[RxSwift] HTTP通信部分にRxSwiftを使ってみる
Rxは便利そうだけど...なんだか難しそう
こんにちは。モバイルアプリサービス部の加藤です。皆さんはRxSwiftを使って開発していますか?
今回の記事は「Rxは便利そうだけど...なんだか難しそう」と感じている人にHTTP通信部分にRxSwiftを使ってみることで「あ、そんなに難しくないかも」と感じてもらえればと思います。
かく言う私も最近RxSwiftを触り出してまだまだ勉強中の身です。
(実は過去にC#をやっていたこともあり、Rx自体は知っていて「LINQみたいで便利」と思っていたのですが、C#にはasync/awaitあるし必要性をあまり感じてなかったのです)
Rxはもともと.NETから始まりました。Rxの歴史について興味のある人はこちらが詳しいのでご覧ください。
なお、RxSwiftのインストール方法はREADMEをご覧ください。
検証環境
本記事は以下の環境で検証を行っています。
- macOS Sierra バージョン 10.12.6
- Xcode Version 8.3.3 (8E3004b)
- RxSwift 3.6.0
- ObjectMapper 2.2.8
Rxの基本のキ
- Observable(監視可能なもの)をSubscribe(イベントの購読)すると処理結果(イベント)が通知される
- イベントの購読を解除する時はSubscribeした時の戻り値であるDisposableオブジェクトを使って解除する
スケジューラーとかオペレーターとか便利な機能はたくさんあるのですが、キホンはたったこれだけです。
HTTP通信部分にRxSwiftを使ってみる
Observable(監視可能なもの)を作る
まずは以下のコードをご覧ください。HTTPリクエストにはAlamofire、JSONのパースにはObjectMapperを使用しています。

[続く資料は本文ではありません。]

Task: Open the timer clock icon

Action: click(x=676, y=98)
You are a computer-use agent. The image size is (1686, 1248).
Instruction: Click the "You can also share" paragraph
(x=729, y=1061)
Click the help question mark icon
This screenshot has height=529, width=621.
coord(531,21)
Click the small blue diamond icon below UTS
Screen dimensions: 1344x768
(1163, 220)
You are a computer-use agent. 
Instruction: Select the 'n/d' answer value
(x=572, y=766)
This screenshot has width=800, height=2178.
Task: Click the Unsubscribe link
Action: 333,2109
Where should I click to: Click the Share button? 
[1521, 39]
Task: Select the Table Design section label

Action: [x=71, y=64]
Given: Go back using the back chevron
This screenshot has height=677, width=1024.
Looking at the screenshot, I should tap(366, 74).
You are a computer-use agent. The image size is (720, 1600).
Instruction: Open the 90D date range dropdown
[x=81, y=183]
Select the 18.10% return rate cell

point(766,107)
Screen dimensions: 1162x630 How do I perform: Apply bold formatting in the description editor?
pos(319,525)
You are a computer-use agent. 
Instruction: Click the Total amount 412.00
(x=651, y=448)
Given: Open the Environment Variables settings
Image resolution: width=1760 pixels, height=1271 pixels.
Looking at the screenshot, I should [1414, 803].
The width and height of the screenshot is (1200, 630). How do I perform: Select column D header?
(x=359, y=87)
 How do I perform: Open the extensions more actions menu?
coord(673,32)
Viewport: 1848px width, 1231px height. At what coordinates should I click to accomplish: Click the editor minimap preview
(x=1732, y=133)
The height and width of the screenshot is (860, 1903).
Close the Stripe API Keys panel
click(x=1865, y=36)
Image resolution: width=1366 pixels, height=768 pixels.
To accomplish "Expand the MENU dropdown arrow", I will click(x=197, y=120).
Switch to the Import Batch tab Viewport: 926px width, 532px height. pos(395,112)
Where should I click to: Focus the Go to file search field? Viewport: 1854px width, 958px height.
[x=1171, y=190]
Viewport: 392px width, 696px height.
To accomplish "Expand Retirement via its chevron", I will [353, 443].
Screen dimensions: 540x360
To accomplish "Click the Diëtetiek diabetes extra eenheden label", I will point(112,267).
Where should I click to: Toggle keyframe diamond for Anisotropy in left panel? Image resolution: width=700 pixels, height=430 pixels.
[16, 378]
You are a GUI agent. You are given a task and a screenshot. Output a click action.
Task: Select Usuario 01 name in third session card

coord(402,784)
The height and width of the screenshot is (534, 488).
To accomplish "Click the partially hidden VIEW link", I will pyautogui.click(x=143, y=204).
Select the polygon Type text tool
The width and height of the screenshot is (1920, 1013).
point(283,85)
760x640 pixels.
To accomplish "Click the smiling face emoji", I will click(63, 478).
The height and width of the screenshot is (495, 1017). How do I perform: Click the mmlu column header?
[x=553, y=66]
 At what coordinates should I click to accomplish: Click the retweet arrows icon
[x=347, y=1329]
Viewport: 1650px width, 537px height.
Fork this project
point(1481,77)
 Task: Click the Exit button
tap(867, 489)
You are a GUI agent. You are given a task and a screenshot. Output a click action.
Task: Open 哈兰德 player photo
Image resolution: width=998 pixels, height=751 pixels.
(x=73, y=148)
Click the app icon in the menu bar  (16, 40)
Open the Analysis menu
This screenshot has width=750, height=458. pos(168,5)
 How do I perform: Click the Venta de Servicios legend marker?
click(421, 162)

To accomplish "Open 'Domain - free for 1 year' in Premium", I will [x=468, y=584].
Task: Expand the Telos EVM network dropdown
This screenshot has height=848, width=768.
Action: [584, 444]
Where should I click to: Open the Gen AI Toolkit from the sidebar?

func createSingle<T: Mappable>(withEndpoint endpoint: String, method: HTTPMethod = .get, parameters: Parameters? = nil, encoding: ParameterEncoding = JSONEncoding.default) -> Single<T> { return Single<T>.create { singleEvent in let request = Alamofire.request(endpoint, method: method, parameters: parameters, encoding: encoding) .responseJSON { response in switch response.result { case .success(let data): let entity = Mapper<T>().map(JSONObject: data)! singleEvent(.success(entity)) case .failure(let error): singleEvent(.error(error)) } } return Disposables.create { request.cancel() } } }
Single
はSuccessかErrorのどちらかが1回だけ通知されるObservableだと思ってください。(実際は内部にObservableを保持しているラッパーです)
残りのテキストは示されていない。